(i) Formula : Angle in degrees = Angle in degrees × \(\frac{\pi}{180}\)
Therefore, Angle in degrees = \(\frac{5\pi}{12}\) x \(\frac{180}{\pi}\) = 75°
(ii) Formula : Angle in degrees = Angle in radians x \(\frac{180}{\pi}\)
Therefore, Angle in degrees = - \(\frac{18\pi}{5}\) x \(\frac{180}{\pi}\) = - 648°
(iii) Formula : Angle in degrees = Angle in degrees × \(\frac{180}{\pi}\)
The angle in minutes = Decimal of angle in radian x 60.’
The angle in seconds = Decimal of angle in minutes x 60.’’
Therefore, Angle in degrees = \(\frac{5}{6}\) x \(\frac{180}{\pi}\) = \(\frac{150}{\frac{22}7}\) = 47.7272°
Angle in minutes = 0.7272 x 60' = 43.632'
Angle in seconds = 0.632 x 60" = 37.92"
Final angle = 47° 43' 38"
(iv) Formula : Angle in degrees = Angle in radians x \(\frac{180}{\pi}\)
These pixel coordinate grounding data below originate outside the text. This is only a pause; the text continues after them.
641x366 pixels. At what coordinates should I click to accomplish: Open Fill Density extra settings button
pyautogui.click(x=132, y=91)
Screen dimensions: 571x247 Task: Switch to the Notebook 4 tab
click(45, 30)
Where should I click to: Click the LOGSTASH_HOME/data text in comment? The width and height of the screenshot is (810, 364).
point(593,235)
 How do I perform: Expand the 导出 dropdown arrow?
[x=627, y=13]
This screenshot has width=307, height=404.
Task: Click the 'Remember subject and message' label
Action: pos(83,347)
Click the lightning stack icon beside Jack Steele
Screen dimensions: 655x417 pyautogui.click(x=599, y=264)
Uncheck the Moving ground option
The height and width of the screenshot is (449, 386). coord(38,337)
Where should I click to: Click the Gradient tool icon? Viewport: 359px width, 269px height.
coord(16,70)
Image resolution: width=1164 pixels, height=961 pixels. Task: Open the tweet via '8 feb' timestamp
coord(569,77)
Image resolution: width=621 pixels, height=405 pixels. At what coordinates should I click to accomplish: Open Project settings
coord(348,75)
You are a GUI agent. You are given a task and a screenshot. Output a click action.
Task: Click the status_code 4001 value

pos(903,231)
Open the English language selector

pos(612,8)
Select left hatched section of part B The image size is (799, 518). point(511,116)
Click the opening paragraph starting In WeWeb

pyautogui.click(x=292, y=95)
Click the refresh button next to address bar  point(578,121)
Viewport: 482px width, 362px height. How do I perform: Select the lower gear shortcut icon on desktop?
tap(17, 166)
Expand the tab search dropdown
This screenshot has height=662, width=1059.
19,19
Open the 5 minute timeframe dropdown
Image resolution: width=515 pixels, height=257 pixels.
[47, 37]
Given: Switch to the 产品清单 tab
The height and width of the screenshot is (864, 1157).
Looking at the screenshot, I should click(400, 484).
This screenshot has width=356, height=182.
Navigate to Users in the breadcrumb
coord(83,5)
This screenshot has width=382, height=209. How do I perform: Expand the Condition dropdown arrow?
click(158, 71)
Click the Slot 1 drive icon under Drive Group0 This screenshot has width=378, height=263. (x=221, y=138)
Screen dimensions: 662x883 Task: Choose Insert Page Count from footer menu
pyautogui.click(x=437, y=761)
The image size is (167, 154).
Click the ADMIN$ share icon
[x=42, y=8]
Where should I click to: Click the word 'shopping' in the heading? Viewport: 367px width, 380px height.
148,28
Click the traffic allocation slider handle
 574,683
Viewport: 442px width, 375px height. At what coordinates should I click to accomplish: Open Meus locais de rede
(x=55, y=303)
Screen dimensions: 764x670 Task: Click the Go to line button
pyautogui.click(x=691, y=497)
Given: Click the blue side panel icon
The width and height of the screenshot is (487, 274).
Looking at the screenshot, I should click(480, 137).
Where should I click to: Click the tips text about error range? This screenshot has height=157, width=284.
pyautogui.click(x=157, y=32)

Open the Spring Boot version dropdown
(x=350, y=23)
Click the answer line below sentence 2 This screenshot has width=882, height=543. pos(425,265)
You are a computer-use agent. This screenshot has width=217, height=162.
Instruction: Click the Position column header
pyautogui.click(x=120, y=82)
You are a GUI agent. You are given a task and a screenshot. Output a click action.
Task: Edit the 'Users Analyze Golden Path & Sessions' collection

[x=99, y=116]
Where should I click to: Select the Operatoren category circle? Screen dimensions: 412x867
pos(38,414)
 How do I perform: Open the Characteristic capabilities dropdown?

The angle in minutes = Decimal of angle in radian x 60.’
The angle in seconds = Decimal of angle in minutes x 60.’’
Therefore, Angle in degrees = - 4 x \(\frac{180}{\pi}\) = - \(\frac{150}{\frac{22}7}\) = - 229.0909°
Angle in minutes = 0.0909 x 60' = 5.4545'
Angle in seconds = 0.4545 x 60" = 27.27"
Final angle = - 229° 5' 27"